La métropole a conçu une ZFE qui concerne les poids lourds et les véhicules utilitaires, et une deuxième étape sera bientôt franchie en intégrant les véhicules légers. Des efforts sont faits pour ne pas avoir une image punitive et plusieurs dispositifs d’accompagnement financier sont proposés, en lien avec GRDF, par exemple. La métropole Grenoble-Alpes revendique une neutralité énergétique et n’envisage pas tout sous l’angle du 100 % électrique. « Nous sommes attachés au GNV et au bio-GNV pour certains types de véhicules et nous avons d’ailleurs fait partie des signataires de l’appel lancé par plusieurs acteurs, dont le CNPA », souligne Cécile Cénatiempo.

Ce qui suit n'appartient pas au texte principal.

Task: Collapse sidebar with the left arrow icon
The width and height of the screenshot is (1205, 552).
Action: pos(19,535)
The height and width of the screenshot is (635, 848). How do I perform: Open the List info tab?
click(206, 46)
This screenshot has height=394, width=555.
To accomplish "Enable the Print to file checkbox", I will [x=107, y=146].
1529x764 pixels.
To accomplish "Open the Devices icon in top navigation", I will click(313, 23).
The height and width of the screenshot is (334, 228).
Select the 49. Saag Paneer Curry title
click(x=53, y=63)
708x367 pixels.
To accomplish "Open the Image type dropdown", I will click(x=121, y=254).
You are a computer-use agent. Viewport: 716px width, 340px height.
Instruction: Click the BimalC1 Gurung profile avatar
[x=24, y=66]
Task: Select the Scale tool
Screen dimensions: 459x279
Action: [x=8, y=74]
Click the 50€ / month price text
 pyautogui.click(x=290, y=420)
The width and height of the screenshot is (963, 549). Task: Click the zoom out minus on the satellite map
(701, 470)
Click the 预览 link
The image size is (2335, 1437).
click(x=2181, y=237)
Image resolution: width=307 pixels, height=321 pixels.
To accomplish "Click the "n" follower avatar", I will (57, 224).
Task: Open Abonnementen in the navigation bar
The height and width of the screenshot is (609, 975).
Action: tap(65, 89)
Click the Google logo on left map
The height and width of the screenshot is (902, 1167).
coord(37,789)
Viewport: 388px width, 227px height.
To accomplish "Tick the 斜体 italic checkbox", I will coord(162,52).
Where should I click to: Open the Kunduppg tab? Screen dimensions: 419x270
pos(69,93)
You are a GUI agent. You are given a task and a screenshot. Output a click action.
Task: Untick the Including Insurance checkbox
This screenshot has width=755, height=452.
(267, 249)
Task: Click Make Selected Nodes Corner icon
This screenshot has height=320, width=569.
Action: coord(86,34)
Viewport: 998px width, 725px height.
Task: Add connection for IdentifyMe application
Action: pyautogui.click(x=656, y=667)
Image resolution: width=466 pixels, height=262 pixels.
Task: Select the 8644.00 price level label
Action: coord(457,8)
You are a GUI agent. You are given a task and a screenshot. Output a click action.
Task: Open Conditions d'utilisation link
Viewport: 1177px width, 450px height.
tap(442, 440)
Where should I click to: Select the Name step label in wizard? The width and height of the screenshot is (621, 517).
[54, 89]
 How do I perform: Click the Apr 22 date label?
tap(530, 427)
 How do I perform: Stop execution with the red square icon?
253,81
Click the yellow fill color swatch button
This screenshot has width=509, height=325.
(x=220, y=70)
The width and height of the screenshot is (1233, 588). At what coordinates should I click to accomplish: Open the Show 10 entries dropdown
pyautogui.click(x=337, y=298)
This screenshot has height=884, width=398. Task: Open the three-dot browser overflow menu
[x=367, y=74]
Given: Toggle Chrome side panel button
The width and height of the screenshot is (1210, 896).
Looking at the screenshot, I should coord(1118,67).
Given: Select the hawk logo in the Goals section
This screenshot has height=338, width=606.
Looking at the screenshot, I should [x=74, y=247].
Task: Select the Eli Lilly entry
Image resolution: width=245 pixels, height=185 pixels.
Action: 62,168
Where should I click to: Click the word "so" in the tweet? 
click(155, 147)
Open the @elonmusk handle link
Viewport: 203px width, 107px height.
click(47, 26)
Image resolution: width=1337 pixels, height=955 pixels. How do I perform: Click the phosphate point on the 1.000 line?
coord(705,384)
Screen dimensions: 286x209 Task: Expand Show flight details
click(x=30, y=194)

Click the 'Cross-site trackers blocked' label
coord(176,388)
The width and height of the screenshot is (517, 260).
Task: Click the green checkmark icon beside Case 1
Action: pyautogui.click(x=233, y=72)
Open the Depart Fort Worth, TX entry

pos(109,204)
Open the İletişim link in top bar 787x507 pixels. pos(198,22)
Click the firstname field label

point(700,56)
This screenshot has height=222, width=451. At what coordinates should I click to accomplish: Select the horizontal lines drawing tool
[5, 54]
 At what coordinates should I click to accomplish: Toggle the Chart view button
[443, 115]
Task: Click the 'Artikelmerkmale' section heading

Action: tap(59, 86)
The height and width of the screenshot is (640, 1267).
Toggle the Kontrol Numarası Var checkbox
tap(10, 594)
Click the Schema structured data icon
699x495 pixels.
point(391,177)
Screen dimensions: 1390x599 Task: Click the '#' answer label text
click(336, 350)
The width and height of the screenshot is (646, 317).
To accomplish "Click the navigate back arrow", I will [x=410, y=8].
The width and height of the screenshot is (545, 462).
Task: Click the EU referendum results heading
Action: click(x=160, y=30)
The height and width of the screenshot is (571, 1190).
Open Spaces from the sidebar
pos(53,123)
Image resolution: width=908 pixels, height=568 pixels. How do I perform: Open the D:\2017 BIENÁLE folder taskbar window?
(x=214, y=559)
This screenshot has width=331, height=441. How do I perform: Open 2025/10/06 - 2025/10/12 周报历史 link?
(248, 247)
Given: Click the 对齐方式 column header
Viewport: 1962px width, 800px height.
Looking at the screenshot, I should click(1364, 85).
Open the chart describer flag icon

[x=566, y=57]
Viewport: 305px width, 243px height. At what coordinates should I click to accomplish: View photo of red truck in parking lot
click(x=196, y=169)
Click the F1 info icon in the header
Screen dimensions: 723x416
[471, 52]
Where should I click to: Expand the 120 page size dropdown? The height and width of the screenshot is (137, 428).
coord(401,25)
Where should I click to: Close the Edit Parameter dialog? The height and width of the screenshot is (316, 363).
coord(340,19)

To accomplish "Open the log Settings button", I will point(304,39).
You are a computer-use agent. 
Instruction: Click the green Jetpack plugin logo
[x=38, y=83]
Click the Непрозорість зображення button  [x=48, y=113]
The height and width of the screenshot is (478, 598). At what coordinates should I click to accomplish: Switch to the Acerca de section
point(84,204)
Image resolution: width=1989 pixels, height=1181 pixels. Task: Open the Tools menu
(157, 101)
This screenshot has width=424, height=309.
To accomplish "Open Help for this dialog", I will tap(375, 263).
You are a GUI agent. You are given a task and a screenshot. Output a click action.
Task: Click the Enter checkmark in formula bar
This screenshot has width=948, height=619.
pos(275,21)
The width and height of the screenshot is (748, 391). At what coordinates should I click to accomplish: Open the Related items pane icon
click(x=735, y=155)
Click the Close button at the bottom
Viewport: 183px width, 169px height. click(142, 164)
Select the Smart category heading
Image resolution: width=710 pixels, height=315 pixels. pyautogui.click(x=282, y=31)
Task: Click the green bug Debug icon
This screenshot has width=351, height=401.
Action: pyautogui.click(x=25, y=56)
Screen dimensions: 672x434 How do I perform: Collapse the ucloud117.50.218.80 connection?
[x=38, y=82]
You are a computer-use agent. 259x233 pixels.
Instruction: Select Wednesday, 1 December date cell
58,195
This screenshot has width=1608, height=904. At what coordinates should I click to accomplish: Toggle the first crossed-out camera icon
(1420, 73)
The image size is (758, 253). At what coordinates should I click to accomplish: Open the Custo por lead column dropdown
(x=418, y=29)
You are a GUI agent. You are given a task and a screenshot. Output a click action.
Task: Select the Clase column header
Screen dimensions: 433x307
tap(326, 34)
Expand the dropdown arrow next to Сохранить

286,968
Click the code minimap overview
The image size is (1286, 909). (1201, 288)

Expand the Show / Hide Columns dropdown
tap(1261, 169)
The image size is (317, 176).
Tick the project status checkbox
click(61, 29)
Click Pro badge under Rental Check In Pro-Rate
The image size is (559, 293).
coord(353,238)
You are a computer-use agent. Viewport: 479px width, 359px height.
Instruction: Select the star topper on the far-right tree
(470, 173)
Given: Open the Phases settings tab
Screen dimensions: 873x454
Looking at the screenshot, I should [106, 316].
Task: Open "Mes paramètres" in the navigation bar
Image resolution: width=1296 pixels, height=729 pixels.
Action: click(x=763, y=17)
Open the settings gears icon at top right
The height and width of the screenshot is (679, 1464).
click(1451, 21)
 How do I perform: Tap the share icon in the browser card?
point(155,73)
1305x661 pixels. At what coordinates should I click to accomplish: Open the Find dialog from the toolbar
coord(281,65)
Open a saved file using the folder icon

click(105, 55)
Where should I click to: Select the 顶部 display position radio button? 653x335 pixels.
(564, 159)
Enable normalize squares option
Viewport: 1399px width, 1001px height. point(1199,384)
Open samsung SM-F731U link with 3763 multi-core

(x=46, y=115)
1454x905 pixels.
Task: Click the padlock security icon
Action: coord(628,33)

« Le maître-mot, c’est d’anticiper ! »

C’est aussi la ligne de Brieuc Moscowicz, responsable de la flotte de Derichebourg Multiservices, principalement composée de VUL et détenue en pleine propriété par le groupe. « Avec l’électrique, nous rencontrons plusieurs problèmes : la réduction de la charge utile des VU, l’autonomie limitée et la durée de la recharge, ainsi que l’offre de recharge au domicile des collaborateurs et son surcoût », explique-t-il. Et de poursuivre : « Nous n’avons pas encore totalement arrêté le diesel, car c’est le plus rentable pour une flotte de VU, mais nous testons plusieurs options, l’essence, l'E85, le gaz, le 100 % électrique et en voyant plus loin, l’hydrogène, même si les coûts sont très élevés ».

En clair, de déploiement des ZFE-m pose l’épineuse question du statut des Crit’Air 2 et de l’interdiction du diesel. Les disparités par région sont aussi une contrainte supplémentaire et Derichebourg évoque une gestion par zones géographiques avec un jeu d’attribution et de transfert localisés de véhicules. « Entre le verdissement, les ZFE-m et les tensions budgétaires, le maître-mot est d’anticiper. Car nous devons être sûrs de pouvoir utiliser nos véhicules et de pouvoir continuer à travailler. À nous de nous adapter ».

Le véhicule électrique n’est toujours pas plébiscité…

C’est aussi le motto de Cédric Flambard, directeur national de la livraison du groupe Fnac Darty, qui exploite une flotte de 480 véhicules, essentiellement des 3,5 tonnes, qui doivent couvrir l’ensemble du territoire. Fnac Darty s’appuie sur 85 plateformes de livraison, dont 71 directement gérées par Cédric Flambard avec des équipages Darty. « Une tournée moyenne est de 70 km, mais il y a de grandes différences et on peut monter jusqu’à 350 km en province. Par rapport aux ZFE, il faut aussi savoir que 30 % de nos livraisons sont concentrées sur le samedi », explique-t-il. Et d'ajouter : « En 2020, nous avons investi dans 35 véhicules au GNV que nous avons répartis en France en fonction des ZFE annoncées, mais aussi du réseau d’avitaillement disponible. À mon sens, les véhicules 100 % électriques ne répondent pas encore à nos besoins. Entre les émissions, la charge utile et le montant des loyers, il n’y a pas d’équilibre. Par rapport à cette équation, le véhicule à pile à combustible à hydrogène nous semble prometteur, levant les freins de l’autonomie et du temps de recharge tout en étant zéro émission et donc autorisé à rouler partout ».

Pour s’adapter aux ZFE-m, Fnac Darty a aussi recours aux modes doux, notamment les vélos et vélos cargos et afin que ce ne soit pas trop éprouvant pour les collaborateurs, il faut optimiser les tournées, mieux grouper les livraisons et rapprocher les points de livraison, une vieille règle d’or. L’un des principaux problèmes réside dans l’accompagnement des sous-traitants, souvent de petites entreprises qui exploitent deux ou trois véhicules utilitaires et qui n’ont pas la surface financière pour renouveler leur parc au gré des ZFE. Par conséquent, en guise de conclusion, Cédric Flambard pointe un risque de forte concentration dans les activités du dernier kilomètre, comme cela s’est déjà produit dans la filière logistique. Mais aussi un risque de renchérissement des prestations de livraison : « Pour maintenir le principe en vogue de la livraison gratuite, il va falloir segmenter les offres. Et le mode "express" sera synonyme de surcoût ».